The same is true when the model does not apply a code that it should, a False Negative. In this case we can look at the rules for the code, and at the findings for the verbatim, and add a new rule that will match the verbatim analysis. Again, a good design surface is needed here. We want to be able to verify that our rule correctly matches the desired verbatim, but we also want to check whether the new rule introduces any False Positives in other verbatims.
Upward Accuracy Spiral
If you are following closely you can see that the model could be constructed without the aid of the computer. A human could create all of the rules by hand. We must emphasize that in our approach the model is created by the computer completely automatically.
With a traditional opaque machine learning model, the only tool you have to improve the model is to improve the training set. With the approach we have outlined here that technique remains valid. But in addition, you have the ability to understand and correct problems in the model without curating a new training set. How you elect to blend these approaches is up to you, but unless you spend the time to do careful quality checking of the training set manual correction of the model is preferred. This avoids the frumious downward accuracy spiral.

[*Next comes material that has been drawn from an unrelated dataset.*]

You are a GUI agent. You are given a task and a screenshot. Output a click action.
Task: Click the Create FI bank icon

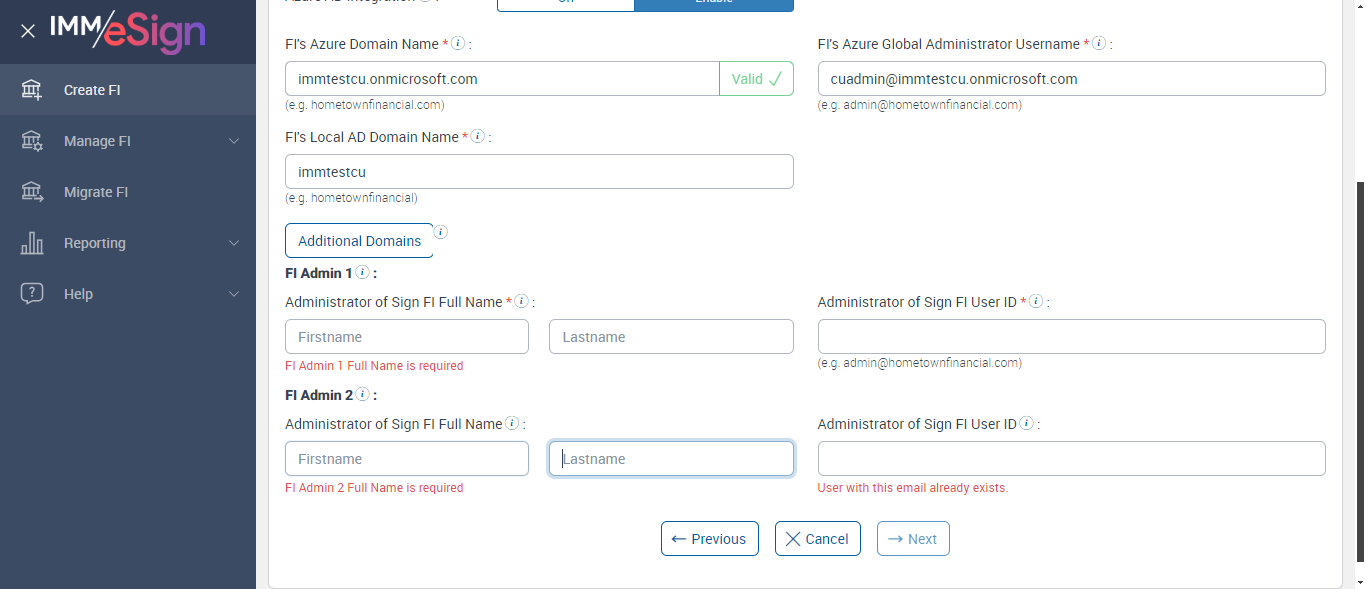click(x=32, y=90)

With a new model you should inspect and correct the coding each time the model is used to code a new set of verbatims, then explore the model and tune it to avoid these mistakes. After a few such cycles you may pronounce the model to have acceptable accuracy and forego this correction and tuning cycle.
Mixing in Traditional Machine Learning
The explainable machine learning model we have described has the tremendous advantage of putting us in full control of the model. We can tell exactly why it makes its decisions and correct it when needed. Unfortunately, this comes at a price relative to traditional machine learning.
Traditional machine learning models do not follow a rigid set of rules like those we have described above. They use a probabilistic approach. Given a verbatim to code, a traditional machine learning model can make the pronouncement: “Code 34 should be applied to this verbatim with 93% confidence.” Another way to look at this is that the model says: “based on the training examples I was given my statistical model predicts Code 34 with 93% probability.”
The big advantage to this is that this probabilistic approach has a better chance of matching verbatims that are similar to the training examples. In practice, the traditional machine learning approach can increase the number of true positives but will also increase the number of false positives. To incorporate traditional machine learning into our approach we need a way to screen out these false positives.
At Ascribe, we are taking the approach of allowing the user to specify that a traditional model may be used in conjunction with the explainable model. Each of the rules in the explainable model can be optionally marked to use the predictions from the traditional model. Such rules apply codes based on the traditional model but only if the other criteria in the rule are satisfied.
Returning to the code:
- Liked advertisement / product description
We could write a rule that says: “use the traditional machine learning model to predict this code but accept the prediction only if the verbatim contains one of the words “ad”, “advertisement”, or “description”. In this way we gained control over the false positives from the traditional machine learning model. We gain the advantages of the opaque traditional machine learning model but remain in control.